GIVEN INSTRUCTION – Rewrite the listing below, changing every "screenshot" to "screen capture" and keeping everything else the same. Leave out the pictures.

GIVEN DATA –
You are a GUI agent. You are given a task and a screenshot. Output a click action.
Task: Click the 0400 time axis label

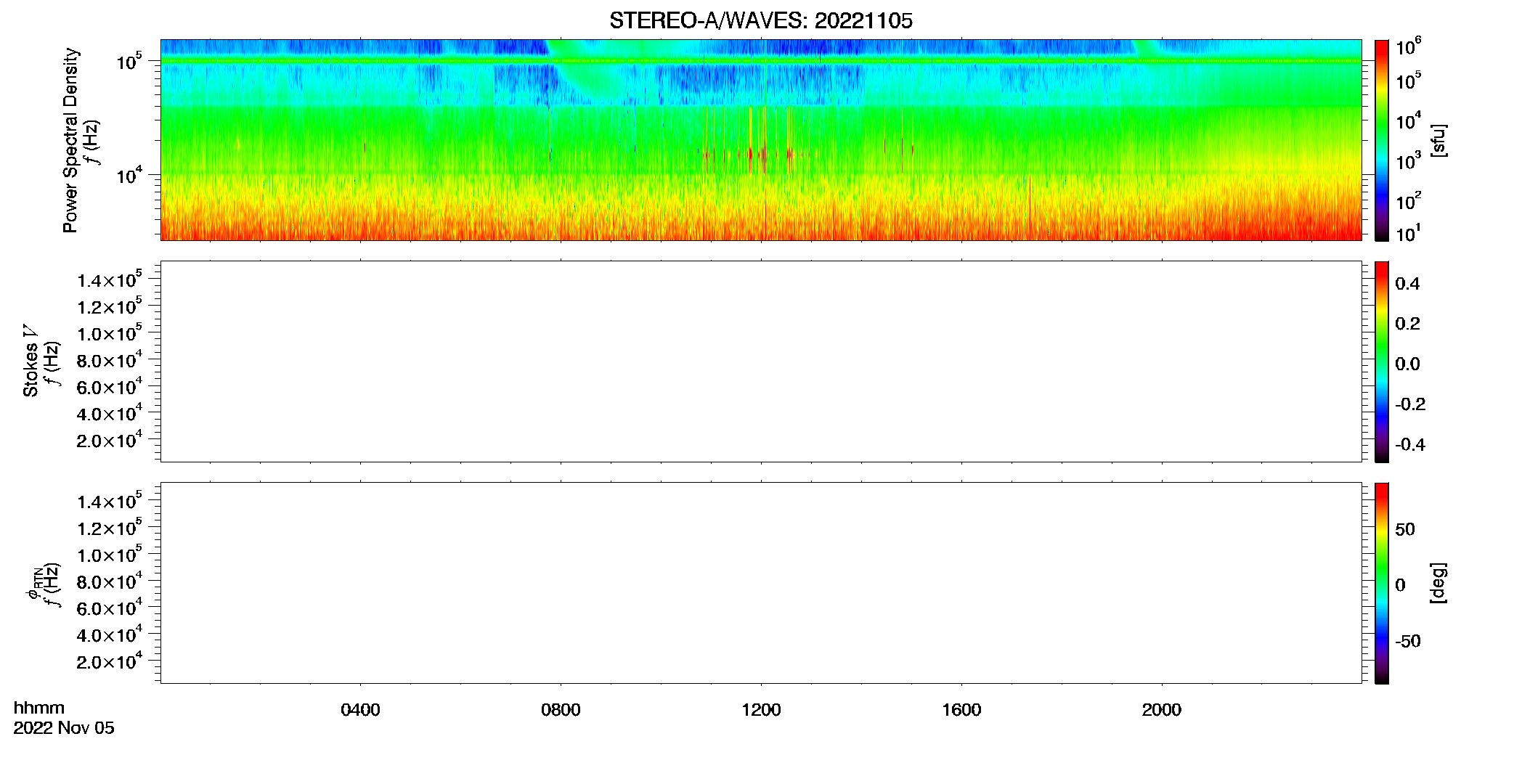tap(360, 710)
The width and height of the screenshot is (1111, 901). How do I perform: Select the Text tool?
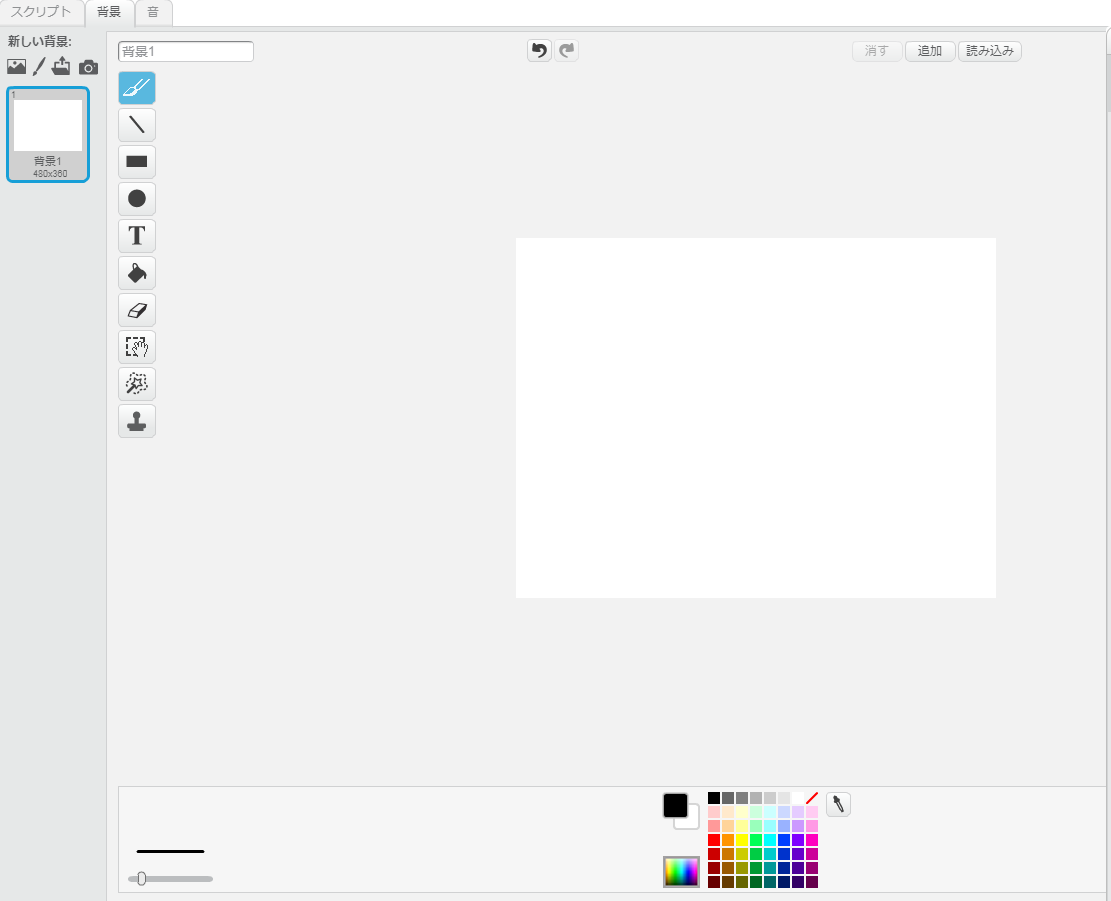point(137,236)
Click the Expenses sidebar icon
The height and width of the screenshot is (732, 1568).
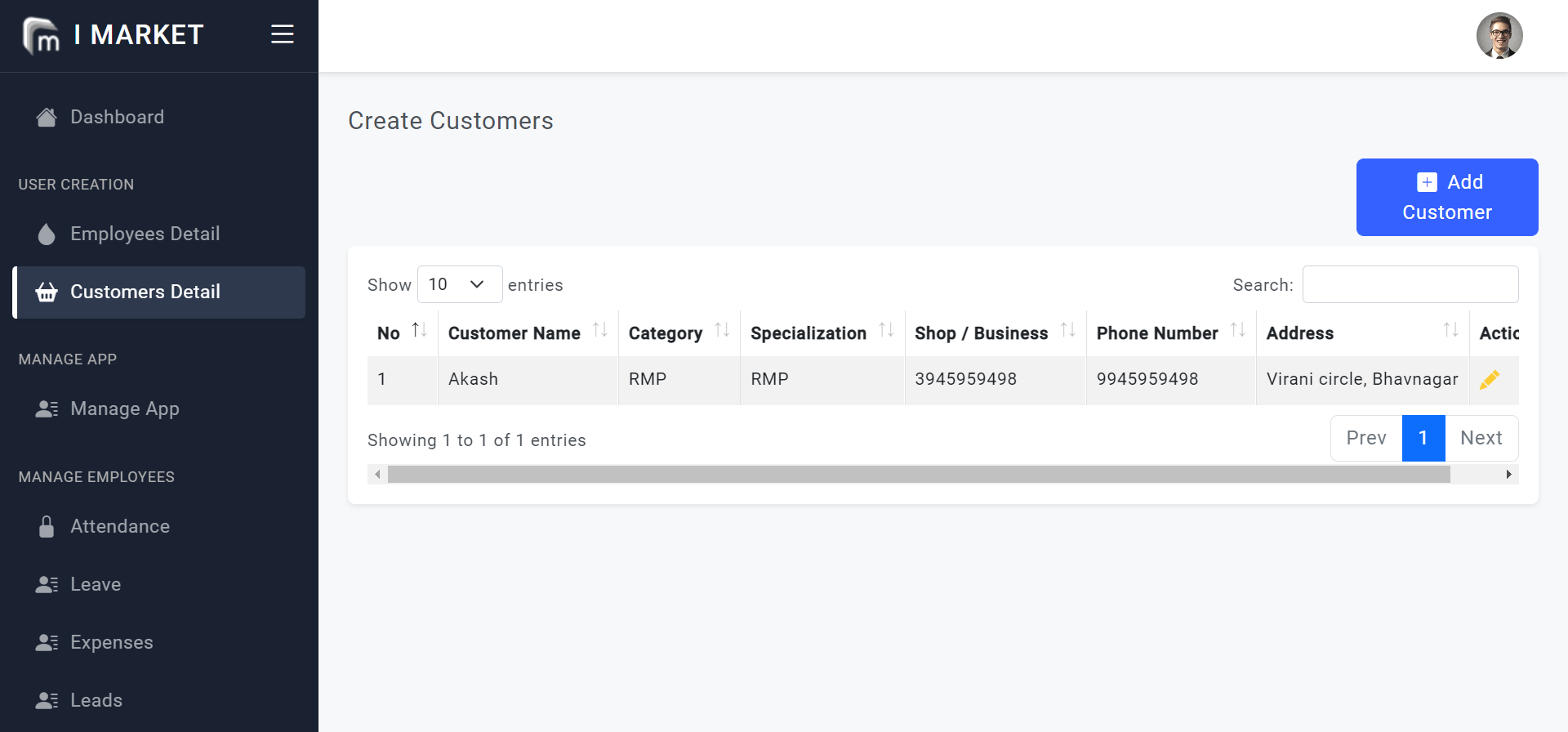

THE COMPLETED TASK –
You are a GUI agent. You are given a task and a screen capture. Output a click action.
Task: Click the 0400 time axis label

tap(360, 710)
The width and height of the screen capture is (1111, 901). How do I perform: Select the Text tool?
point(137,236)
Click the Expenses sidebar icon
The height and width of the screen capture is (732, 1568).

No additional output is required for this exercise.